In a time like this, it’s heartening to see some outport communities thriving in new ways. Fogo Island gets all the attention and most of the tourists, due to favourite daughter Zita Cobb (a multibillionaire tech executive) throwing in a ton of money into creating a luxury hotel (which I admittedly find ugly) and some other architecturally daring buildings scattered around remote locations on the already-remote island, inviting artists from around the world to take up residency — I managed to visit one by fortune, with German black-and-white-watercolour artist Silke Otto-Knapp opening the door allowing us a view into her beautiful, though somewhat impractical, studio where she was working on several new pieces. The island’s many towns have managed to stave off federally-imposed forced relocation, and have successfully attracted international attention and visitors that shore up plenty of jobs for locals.
On a completely different note, Fogo Island is also believed to be a corner of the Earth by the Flat Earth Society.

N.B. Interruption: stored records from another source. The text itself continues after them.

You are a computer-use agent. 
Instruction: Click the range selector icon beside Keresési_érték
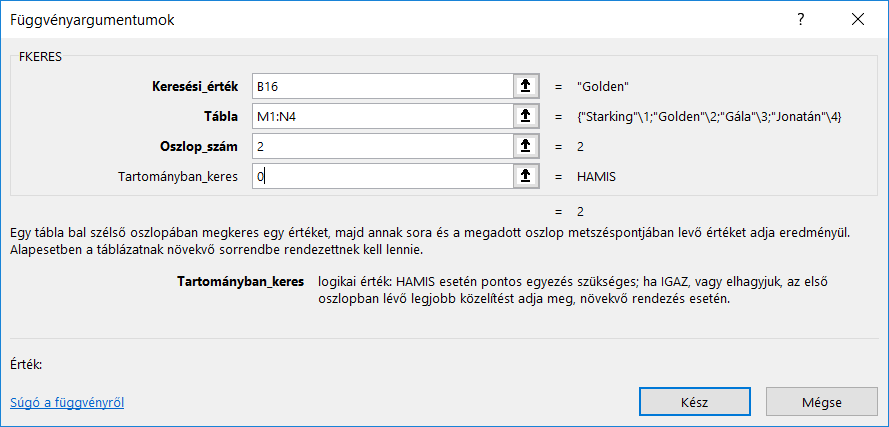coord(525,86)
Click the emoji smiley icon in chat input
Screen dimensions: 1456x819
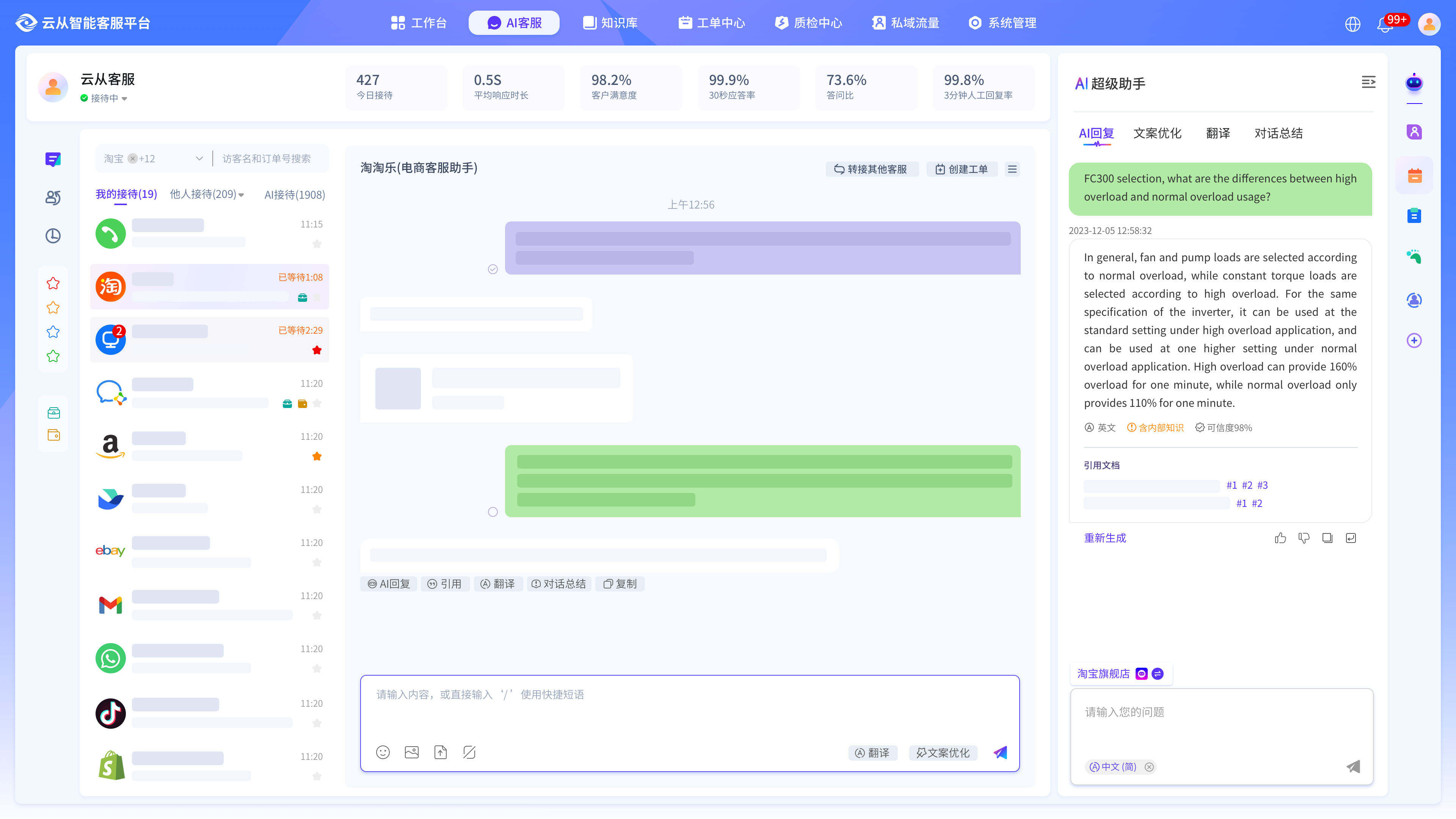coord(383,752)
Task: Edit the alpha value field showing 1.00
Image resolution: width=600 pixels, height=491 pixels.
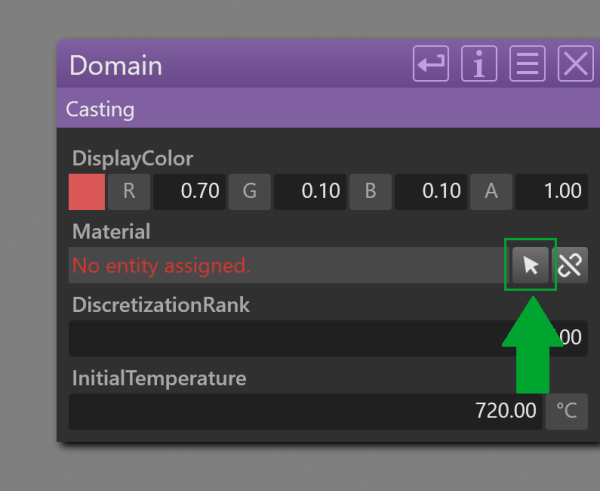Action: tap(552, 192)
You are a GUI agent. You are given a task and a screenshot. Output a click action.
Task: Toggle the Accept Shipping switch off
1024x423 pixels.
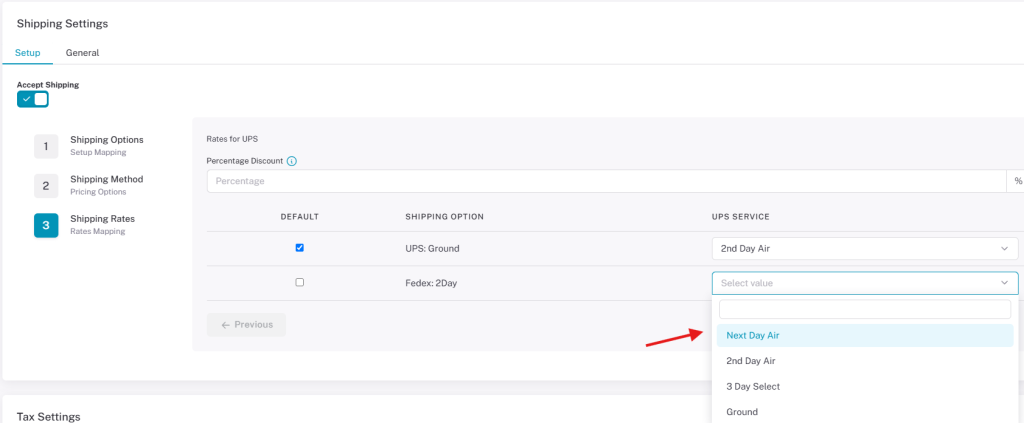pyautogui.click(x=33, y=99)
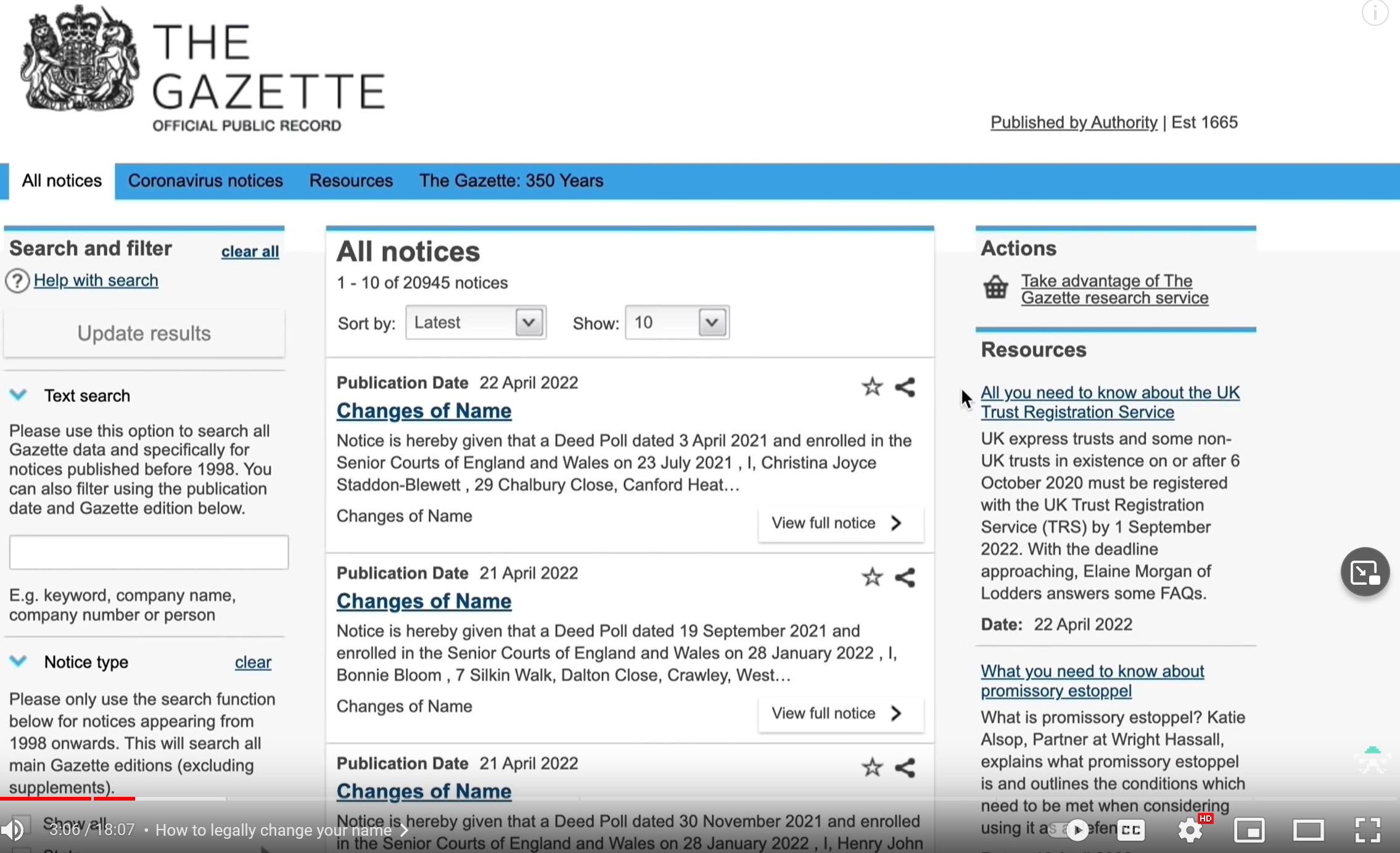Open the Show 10 results dropdown
1400x853 pixels.
coord(677,323)
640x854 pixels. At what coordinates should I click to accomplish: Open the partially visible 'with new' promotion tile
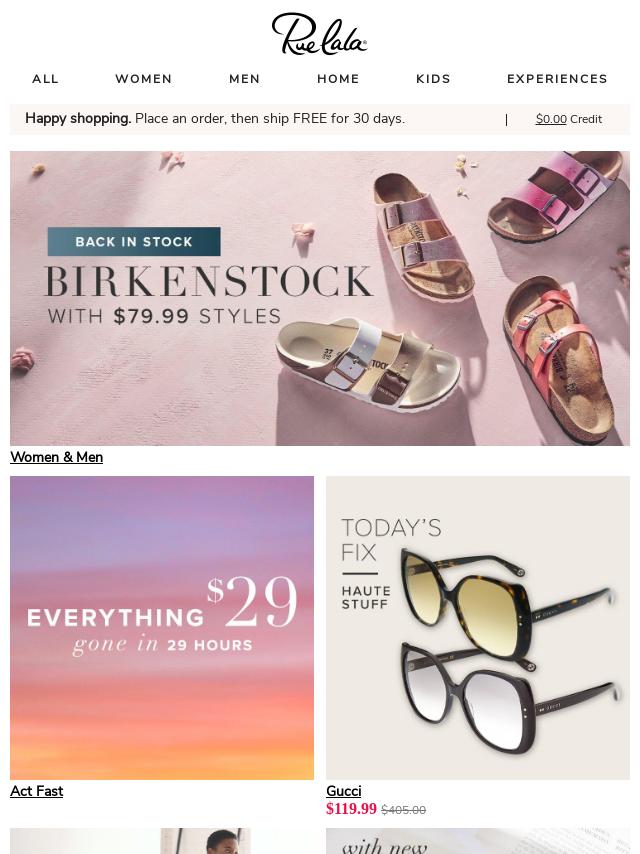pyautogui.click(x=478, y=841)
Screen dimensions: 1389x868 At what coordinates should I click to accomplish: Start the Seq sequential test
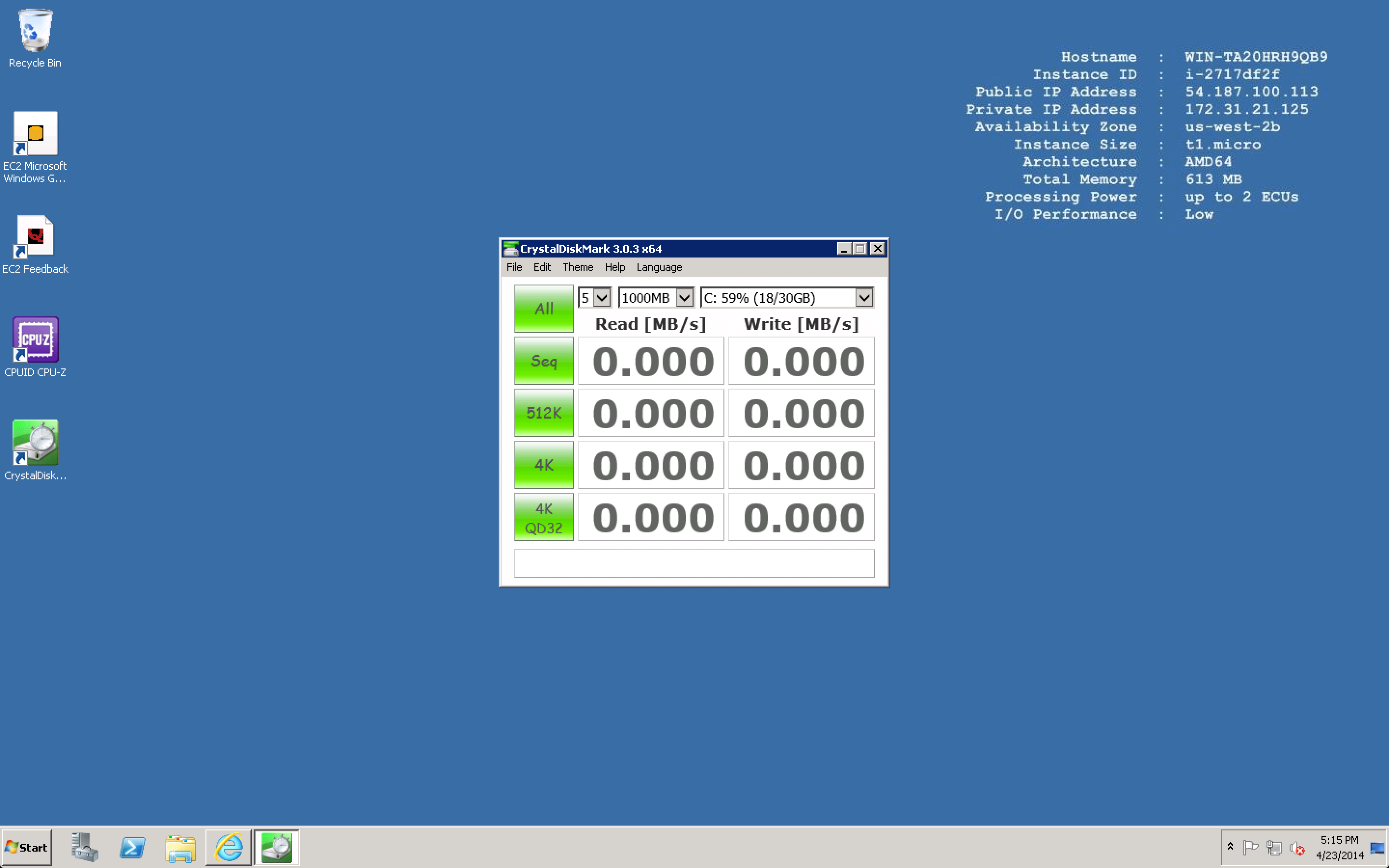coord(544,361)
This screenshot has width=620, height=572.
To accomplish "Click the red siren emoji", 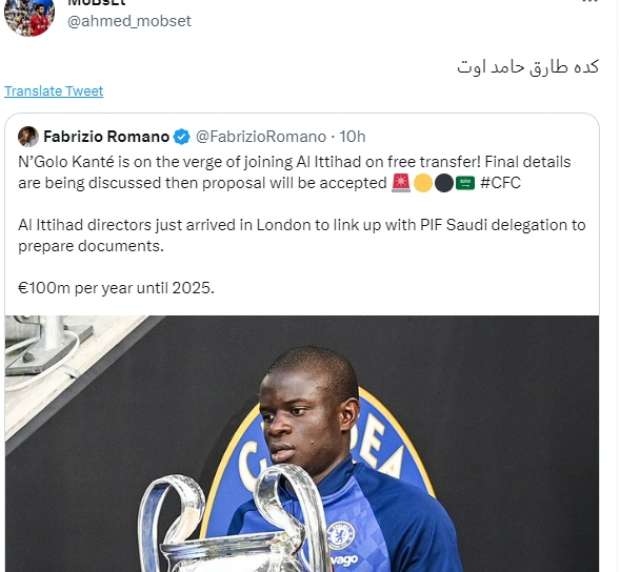I will click(x=401, y=183).

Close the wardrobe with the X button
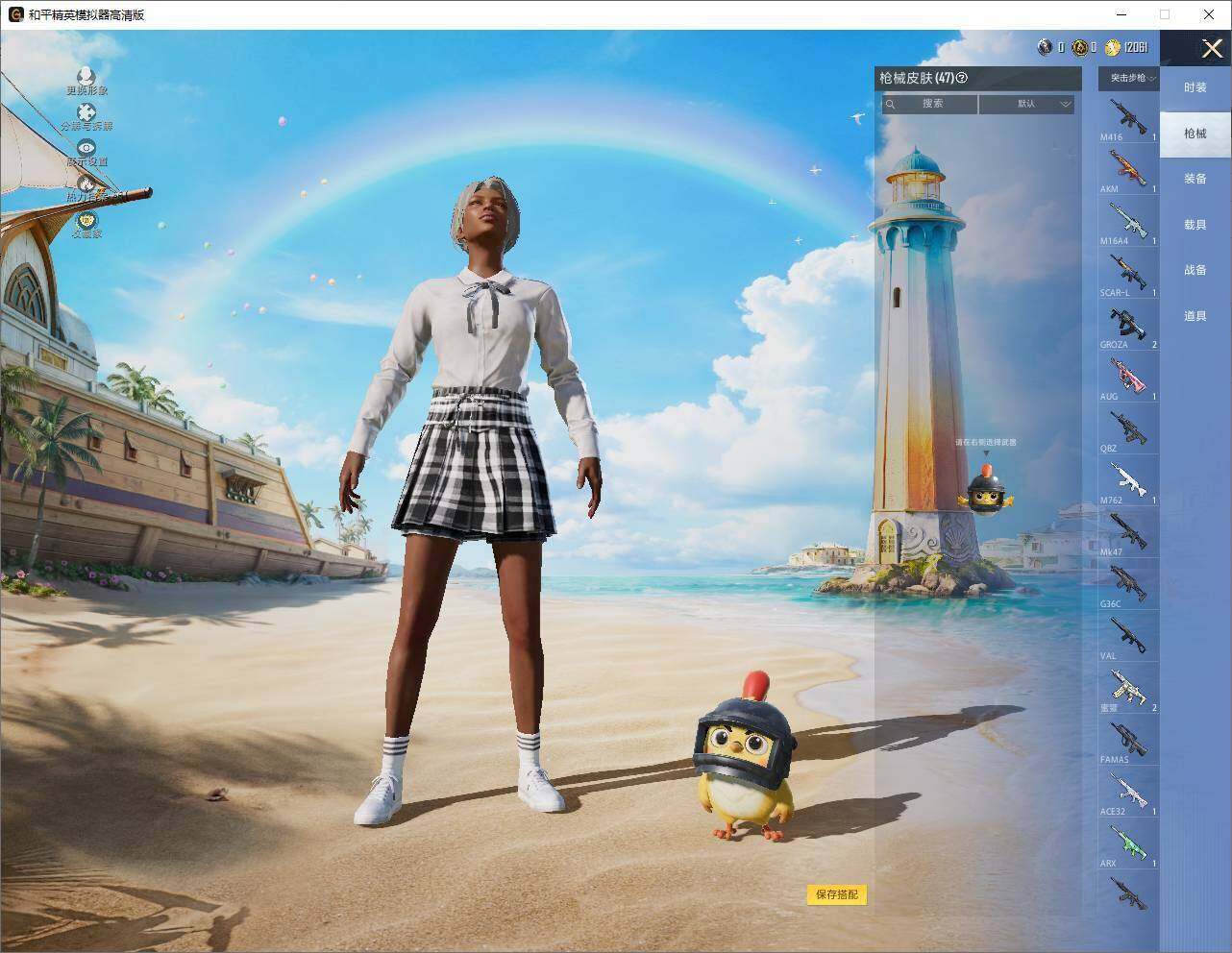1212,48
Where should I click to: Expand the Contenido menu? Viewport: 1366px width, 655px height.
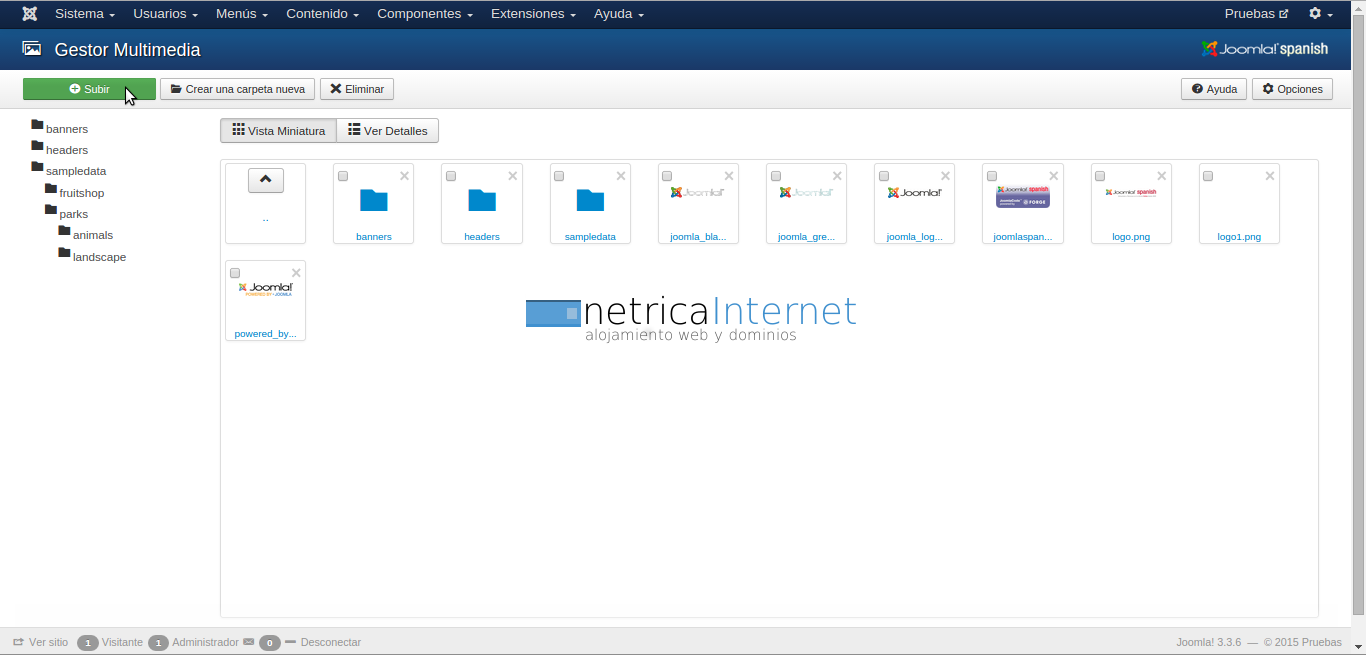coord(322,14)
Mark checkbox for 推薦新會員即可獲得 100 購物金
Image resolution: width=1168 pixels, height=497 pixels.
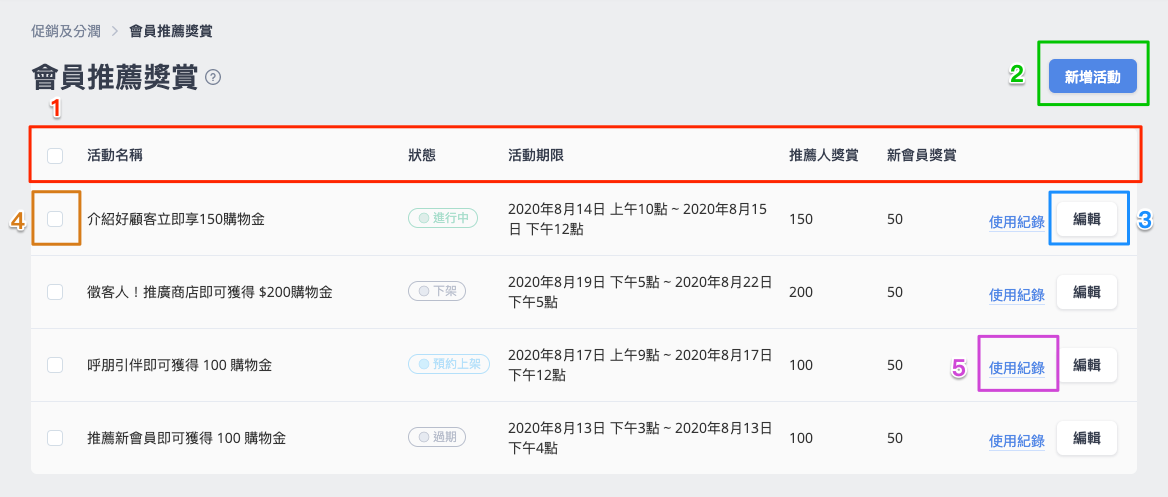55,438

Okay.
Still… it was the neighbouring island and its sole town of Change Islands that truly captured my heart in the mere two days (minus the daytrip to Fogo) I was there. Far more tranquil and quiet, I got completely lost upon arrival and managed to drive down every single road on the islands. Not that I minded at all! Around every corner or hillcrest was yet another breathtaking scene of coastline and houses and shacks hanging over the edges, and every person I passed by — kids, adults, seniors — gave a friendly wave. But between B&B owner and Ontario-transplant David and his partner, Massachusetts-transplant Carl and his son Adam, and their local friends Basil and Cherry, I received an overwhelmingly immediate warm welcome. Nothing like a lovely dinner, sunset boat ride around the islands, great conversation, a fine view, and some good reading material to while away the evenings!
Trinity and Bonavista, Newfoundland and Labrador
I woke up early two consecutive mornings to hike the Skerwink Trail, next to the hostel I was staying at in Trinity East. It’s relatively undemanding, just under two hours long, incredibly scenic…and also incredibly empty, at this time of year. I ran into one single person on the trail, looking absolutely tiny standing on the edge of a cliff. We later ran into each other and hiked the rest of the trail together, picking wild blueberries along the way. Shrouded in the morning mist that first morning, the jagged, rocky coastline, the lightly obscured view of the little town of Trinity, the quickly-hiding stouts (kind of like large weasels), and the complete quiet of an empty trail gave an aura of mystery. The next morning, in full-on sunshine (and again empty), the same scenery looked vast and majestic. Crazy what a little weather does for you.